Agnes Callum Kane only slept four and a half hours a night. She must have spent much of the remaining 19.5 hours doing research.
On her maternal side, Callum could trace her own lineage back to the 1600s: to an Irish woman named Eleanor Butler who had come to the New World as an indentured servant, a washerwoman for the third Lord Baltimore. In Maryland, Butler fell in love with an enslaved man, whose name in public records was “Negro Charles.” The couple got married, against the advice of Lord Baltimore, as Meredith Newman wrote for The Capital Gazette last year.
The couple’s children sued for their freedom; the long and complex court case that resulted provided Callum substantial documentation to learn about her ancestors.
“I feel glad to know that I had such a vested interest in Maryland,” Callum said in a 1991 Sun interview. “In 1681, my people weren’t even in Africa. They were in Maryland.”
Callum also discovered that her father’s ancestors had been slaves at Sotterley Plantation around the time of the Civil War.
“I know this,” she said. “After the Civil War my people stayed on the plantation until (their former slave owner) died.
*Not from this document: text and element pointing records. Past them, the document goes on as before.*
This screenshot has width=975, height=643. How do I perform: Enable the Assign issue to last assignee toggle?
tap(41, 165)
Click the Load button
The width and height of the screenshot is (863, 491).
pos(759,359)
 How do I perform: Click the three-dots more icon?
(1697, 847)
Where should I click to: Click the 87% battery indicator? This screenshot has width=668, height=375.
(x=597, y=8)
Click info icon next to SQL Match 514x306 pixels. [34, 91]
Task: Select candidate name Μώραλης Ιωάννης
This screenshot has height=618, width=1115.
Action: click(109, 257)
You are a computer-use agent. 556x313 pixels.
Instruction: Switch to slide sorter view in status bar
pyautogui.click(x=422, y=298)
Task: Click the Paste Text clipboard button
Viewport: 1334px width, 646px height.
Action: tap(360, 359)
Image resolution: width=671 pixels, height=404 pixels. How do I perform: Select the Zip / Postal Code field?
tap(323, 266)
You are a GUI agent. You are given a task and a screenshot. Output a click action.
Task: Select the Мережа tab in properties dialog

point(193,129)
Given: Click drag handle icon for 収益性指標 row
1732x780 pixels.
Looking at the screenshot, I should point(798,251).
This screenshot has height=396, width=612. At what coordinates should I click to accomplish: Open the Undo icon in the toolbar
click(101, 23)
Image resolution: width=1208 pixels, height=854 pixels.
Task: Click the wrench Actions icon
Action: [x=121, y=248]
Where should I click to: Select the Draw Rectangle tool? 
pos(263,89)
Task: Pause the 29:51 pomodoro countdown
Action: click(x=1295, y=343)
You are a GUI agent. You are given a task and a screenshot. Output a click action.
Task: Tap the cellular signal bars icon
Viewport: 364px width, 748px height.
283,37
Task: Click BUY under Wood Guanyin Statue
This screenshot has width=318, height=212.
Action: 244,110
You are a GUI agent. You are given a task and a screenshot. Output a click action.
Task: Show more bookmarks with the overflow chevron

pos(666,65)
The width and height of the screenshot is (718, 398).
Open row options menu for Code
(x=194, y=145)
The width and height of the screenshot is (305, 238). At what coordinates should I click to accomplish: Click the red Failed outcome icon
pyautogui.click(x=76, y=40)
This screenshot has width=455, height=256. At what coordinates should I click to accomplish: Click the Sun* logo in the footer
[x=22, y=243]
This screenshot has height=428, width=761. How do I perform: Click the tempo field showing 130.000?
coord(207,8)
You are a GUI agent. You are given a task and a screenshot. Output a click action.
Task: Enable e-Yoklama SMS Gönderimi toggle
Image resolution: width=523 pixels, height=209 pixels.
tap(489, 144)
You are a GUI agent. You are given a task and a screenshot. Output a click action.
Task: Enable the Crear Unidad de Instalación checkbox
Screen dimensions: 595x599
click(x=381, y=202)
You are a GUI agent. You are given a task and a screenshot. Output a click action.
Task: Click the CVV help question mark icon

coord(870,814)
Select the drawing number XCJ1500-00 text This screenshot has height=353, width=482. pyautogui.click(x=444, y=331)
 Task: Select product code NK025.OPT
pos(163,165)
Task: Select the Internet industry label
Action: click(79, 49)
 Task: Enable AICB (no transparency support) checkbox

They didn’t have to.”
The first time she came to visit Sotterley, Callum found that the slave cabin was off-limits to the public. Undeterred, she spent years bringing relatives, friends and students to the plantation by bus (it’s about a two-hour drive from Baltimore) and sharing stories about the lives of enslaved people she had heard from family members.
Though many Americans, have avoided talking extensively about slavery due to shame and discomfort with the past, Callum was proud of her enslaved family members, she told The Sun in 1984. Not because they did anything outstanding or memorable, but simply because they survived in the face of such an oppressive system.
“I feel so proud to be one of them,” she told The Sun’s Dan Rodricks. “As far as I have researched, I have not found any incidents where my people did anything outstanding, nor did they do anything criminal or unjust against anyone. So I’m proud that they could survive the system [of slavery]. I look at the slave cabins, 12-by-12 rooms with a dirt floor and cracks in the walls, and yet they still survived.”
In the 1990s, Callum became the first African-American member of the museum’s board of directors. This past weekend, Sotterley paid tribute to her life’s work by naming the 1830s-era slave cabin near the main mansion in her honor.
Callum would not live to see it. The woman who needed so little sleep finally died in 2015 at the age of 90.
Trudy Taliaferro
Feb 26, 2018 @ 16:47:27
This is a fascinating story of a woman who did so much to preserve the legacy of African Americans in St. Mary’s County. Thank you for honoring her. It would be nice to know the names and availability of the books she authored, including Slave Statistics of St. Mary’s County, 1864.